**Exercise**
Please write out the rows below exactly, starting with the line that contains "Click the 08:00" and going on through the line that contains "Action: (47, 45)".

**Data supplied**
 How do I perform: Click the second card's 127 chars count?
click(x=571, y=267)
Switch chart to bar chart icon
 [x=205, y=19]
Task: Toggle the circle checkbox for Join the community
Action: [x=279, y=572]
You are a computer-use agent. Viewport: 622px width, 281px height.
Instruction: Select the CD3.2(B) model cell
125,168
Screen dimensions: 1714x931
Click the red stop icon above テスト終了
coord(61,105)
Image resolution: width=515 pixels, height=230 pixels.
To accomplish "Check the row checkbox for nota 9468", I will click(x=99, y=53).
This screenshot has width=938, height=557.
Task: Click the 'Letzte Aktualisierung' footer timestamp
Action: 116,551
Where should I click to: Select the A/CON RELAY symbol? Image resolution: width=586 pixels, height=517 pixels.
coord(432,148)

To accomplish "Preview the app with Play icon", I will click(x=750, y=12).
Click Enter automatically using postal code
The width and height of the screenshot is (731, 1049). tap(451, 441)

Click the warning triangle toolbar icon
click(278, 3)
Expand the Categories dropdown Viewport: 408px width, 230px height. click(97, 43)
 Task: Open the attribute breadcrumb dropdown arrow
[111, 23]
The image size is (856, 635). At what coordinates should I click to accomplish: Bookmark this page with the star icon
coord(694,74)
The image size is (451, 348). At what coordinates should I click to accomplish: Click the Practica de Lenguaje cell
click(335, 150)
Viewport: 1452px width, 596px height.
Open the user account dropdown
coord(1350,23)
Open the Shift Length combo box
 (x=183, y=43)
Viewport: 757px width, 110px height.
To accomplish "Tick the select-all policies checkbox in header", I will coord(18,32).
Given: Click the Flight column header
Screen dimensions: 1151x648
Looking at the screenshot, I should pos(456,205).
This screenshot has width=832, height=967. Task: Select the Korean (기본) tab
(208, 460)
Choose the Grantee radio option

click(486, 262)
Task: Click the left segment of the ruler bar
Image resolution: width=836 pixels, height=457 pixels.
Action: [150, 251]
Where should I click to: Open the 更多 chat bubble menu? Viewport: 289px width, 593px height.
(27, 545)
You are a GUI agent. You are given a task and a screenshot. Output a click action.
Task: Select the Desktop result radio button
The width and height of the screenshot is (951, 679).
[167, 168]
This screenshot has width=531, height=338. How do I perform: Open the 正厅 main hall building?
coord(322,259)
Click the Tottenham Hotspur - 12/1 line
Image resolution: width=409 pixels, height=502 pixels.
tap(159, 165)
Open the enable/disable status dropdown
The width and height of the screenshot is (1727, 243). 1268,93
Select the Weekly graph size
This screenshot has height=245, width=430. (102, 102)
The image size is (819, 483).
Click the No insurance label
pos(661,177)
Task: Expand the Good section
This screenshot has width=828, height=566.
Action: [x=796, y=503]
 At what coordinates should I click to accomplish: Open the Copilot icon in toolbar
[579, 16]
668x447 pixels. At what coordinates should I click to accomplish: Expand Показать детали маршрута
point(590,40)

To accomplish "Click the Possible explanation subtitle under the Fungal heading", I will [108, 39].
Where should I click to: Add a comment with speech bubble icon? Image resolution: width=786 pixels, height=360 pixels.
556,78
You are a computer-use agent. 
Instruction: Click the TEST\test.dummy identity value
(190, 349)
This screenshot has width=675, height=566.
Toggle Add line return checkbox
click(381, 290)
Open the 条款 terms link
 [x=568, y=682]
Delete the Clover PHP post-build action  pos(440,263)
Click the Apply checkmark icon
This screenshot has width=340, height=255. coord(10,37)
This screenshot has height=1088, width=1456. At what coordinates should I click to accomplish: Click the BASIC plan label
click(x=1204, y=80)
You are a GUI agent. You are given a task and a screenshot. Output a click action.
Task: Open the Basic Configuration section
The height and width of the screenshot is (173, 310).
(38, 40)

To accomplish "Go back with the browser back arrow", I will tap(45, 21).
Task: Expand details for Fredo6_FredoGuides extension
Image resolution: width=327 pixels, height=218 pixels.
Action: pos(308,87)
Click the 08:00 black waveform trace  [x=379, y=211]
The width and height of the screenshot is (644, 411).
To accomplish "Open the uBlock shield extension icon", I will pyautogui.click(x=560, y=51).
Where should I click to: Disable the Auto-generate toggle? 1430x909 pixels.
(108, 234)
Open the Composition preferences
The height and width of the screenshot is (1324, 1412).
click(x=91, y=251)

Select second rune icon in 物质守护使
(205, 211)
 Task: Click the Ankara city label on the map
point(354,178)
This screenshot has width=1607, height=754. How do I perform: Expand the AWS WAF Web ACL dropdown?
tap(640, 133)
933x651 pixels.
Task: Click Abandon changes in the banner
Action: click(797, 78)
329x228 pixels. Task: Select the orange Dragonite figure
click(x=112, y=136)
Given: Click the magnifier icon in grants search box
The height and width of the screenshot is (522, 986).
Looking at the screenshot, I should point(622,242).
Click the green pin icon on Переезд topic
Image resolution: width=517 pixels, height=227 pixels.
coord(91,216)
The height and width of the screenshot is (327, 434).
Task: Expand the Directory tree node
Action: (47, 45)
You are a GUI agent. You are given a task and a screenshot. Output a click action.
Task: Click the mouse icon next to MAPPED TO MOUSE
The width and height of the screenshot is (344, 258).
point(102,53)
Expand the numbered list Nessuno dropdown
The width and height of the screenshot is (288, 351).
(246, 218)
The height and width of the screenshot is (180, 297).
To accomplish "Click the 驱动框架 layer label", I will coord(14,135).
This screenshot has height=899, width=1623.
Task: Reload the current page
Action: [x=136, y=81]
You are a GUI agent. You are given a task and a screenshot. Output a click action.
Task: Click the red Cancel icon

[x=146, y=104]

**Answer to this exercise**
Click the 08:00 black waveform trace  [x=379, y=211]
The width and height of the screenshot is (644, 411).
To accomplish "Open the uBlock shield extension icon", I will pyautogui.click(x=560, y=51).
Where should I click to: Disable the Auto-generate toggle? 1430x909 pixels.
(108, 234)
Open the Composition preferences
The height and width of the screenshot is (1324, 1412).
click(x=91, y=251)

Select second rune icon in 物质守护使
(205, 211)
 Task: Click the Ankara city label on the map
point(354,178)
This screenshot has width=1607, height=754. How do I perform: Expand the AWS WAF Web ACL dropdown?
tap(640, 133)
933x651 pixels.
Task: Click Abandon changes in the banner
Action: click(797, 78)
329x228 pixels. Task: Select the orange Dragonite figure
click(x=112, y=136)
Given: Click the magnifier icon in grants search box
The height and width of the screenshot is (522, 986).
Looking at the screenshot, I should point(622,242).
Click the green pin icon on Переезд topic
Image resolution: width=517 pixels, height=227 pixels.
coord(91,216)
The height and width of the screenshot is (327, 434).
Task: Expand the Directory tree node
Action: (47, 45)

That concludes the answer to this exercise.